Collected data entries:
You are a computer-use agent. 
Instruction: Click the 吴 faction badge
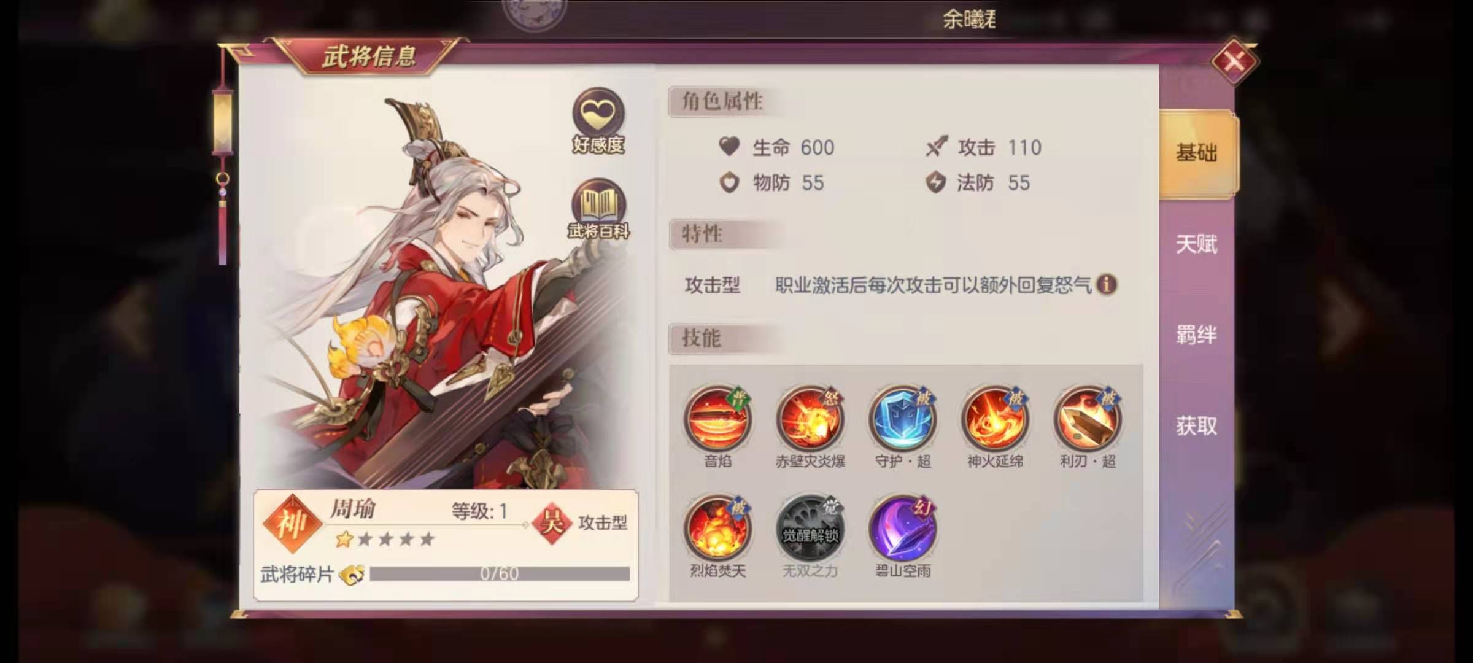(552, 522)
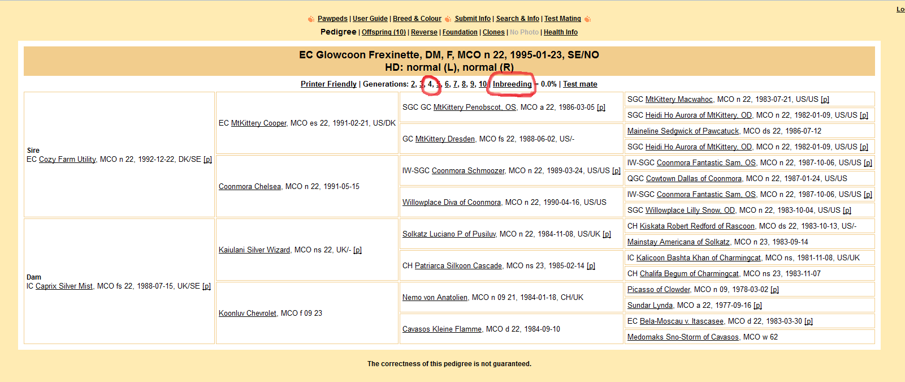Switch to the Reverse pedigree view
Viewport: 905px width, 382px height.
[x=424, y=32]
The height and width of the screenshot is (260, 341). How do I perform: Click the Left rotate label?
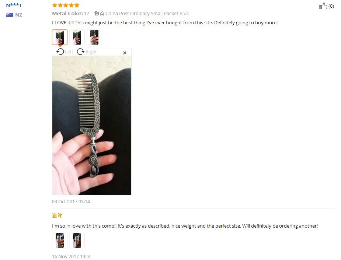[x=69, y=52]

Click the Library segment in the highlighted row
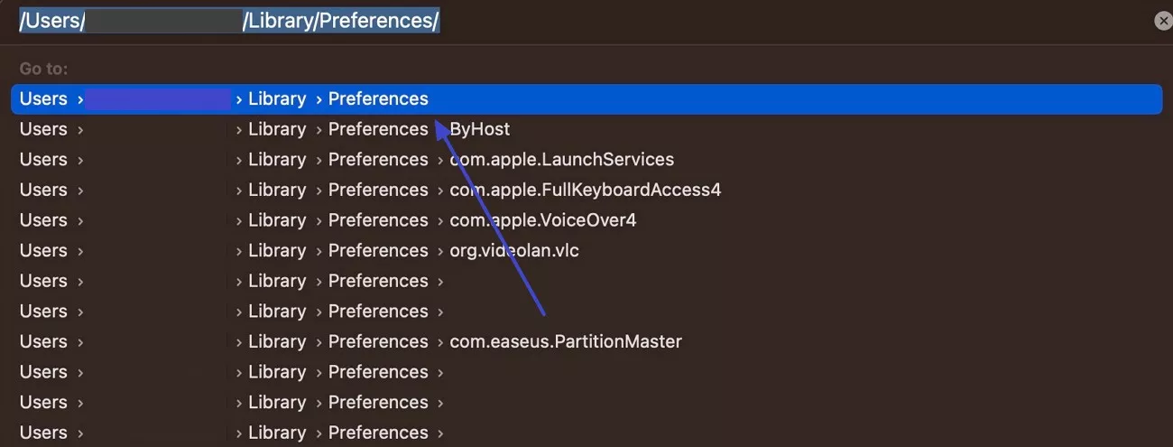point(277,99)
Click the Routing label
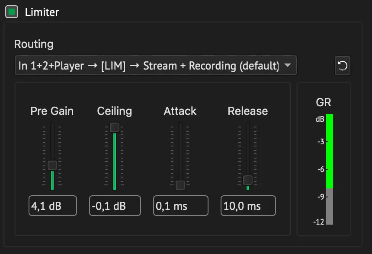This screenshot has width=372, height=254. pos(34,44)
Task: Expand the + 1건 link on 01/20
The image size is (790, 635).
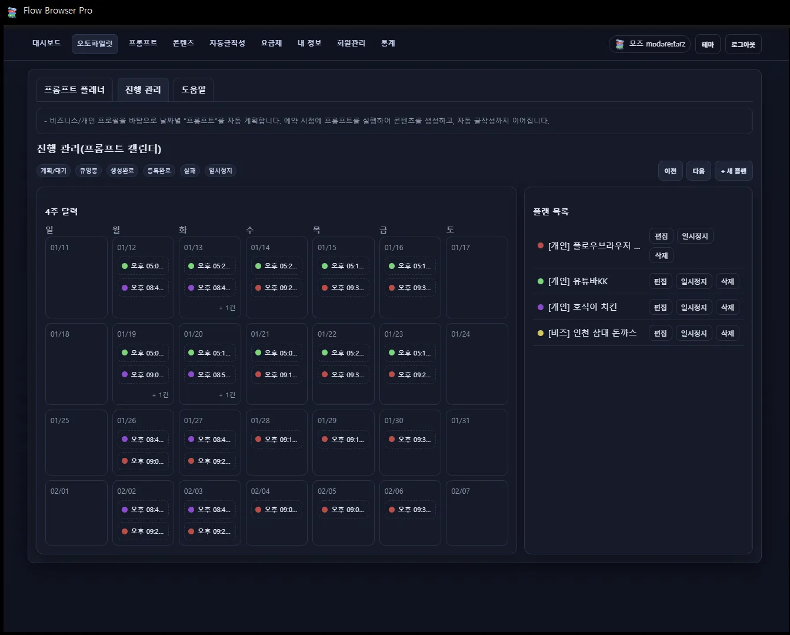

What you will do:
All entries should be given again exactly, except that pictures are to be excluded.

Reply to the exercise:
You are a computer-use agent. 
Instruction: Click the 吴 faction badge
(552, 522)
Switch to the Reverse pedigree view
Viewport: 905px width, 382px height.
[x=424, y=32]
The height and width of the screenshot is (260, 341). How do I perform: Click the Left rotate label?
[x=69, y=52]

Click the Library segment in the highlighted row
point(277,99)
Click the Routing label
This screenshot has width=372, height=254. pos(34,44)
Task: Expand the + 1건 link on 01/20
The image size is (790, 635).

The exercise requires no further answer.